======== ROWS
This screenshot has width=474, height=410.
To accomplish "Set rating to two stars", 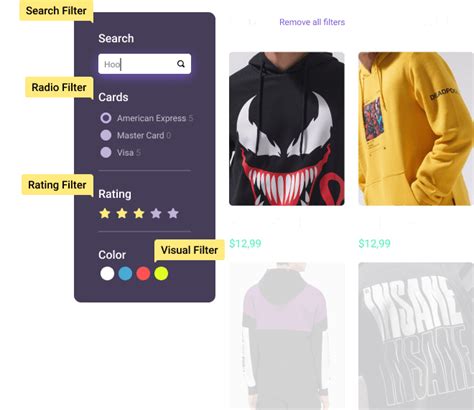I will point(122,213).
================
======== ROWS
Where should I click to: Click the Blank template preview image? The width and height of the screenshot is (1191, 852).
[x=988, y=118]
================
======== ROWS
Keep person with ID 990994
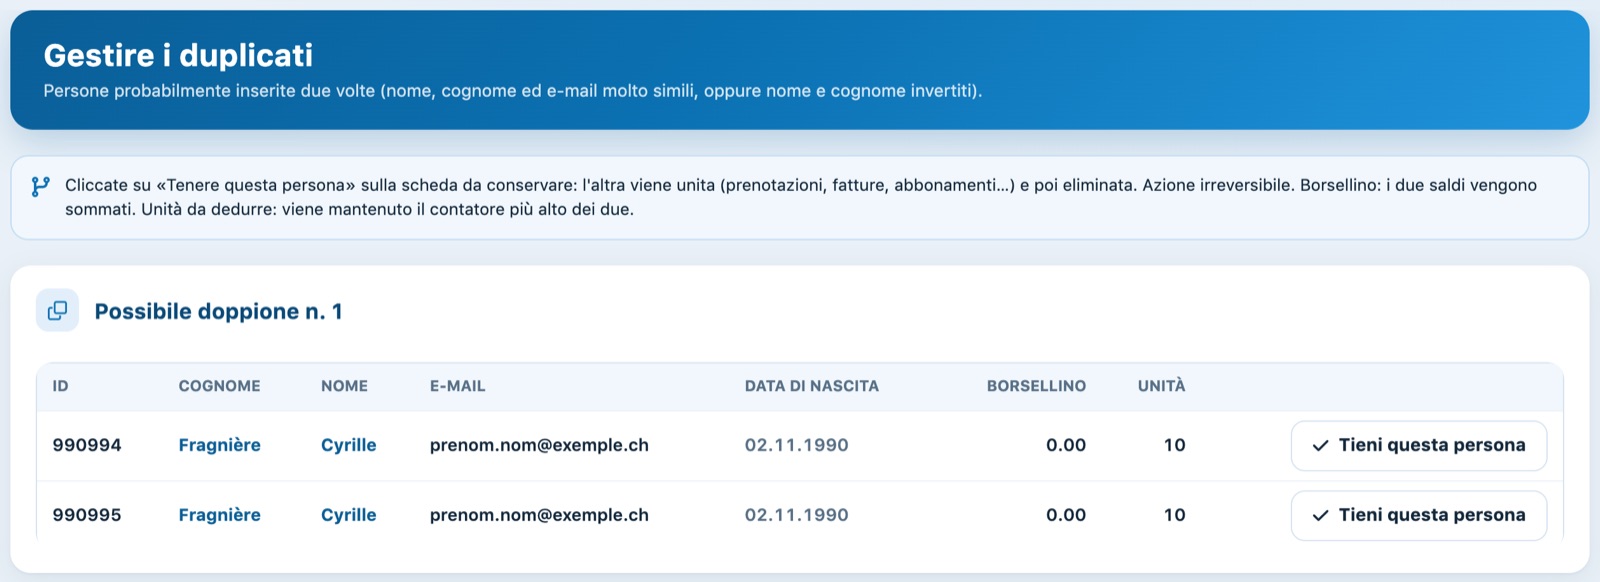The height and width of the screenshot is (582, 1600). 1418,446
================
• _SHORT EXERCISE_
In the stretch of material from the line containing "Where should I" through the line containing "[x=988, y=118]", switch "template" to "layout" and give those lines again with nothing else changed.

• _SOLUTION TO THE EXERCISE_
Where should I click to: Click the Blank layout preview image? The width and height of the screenshot is (1191, 852).
[x=988, y=118]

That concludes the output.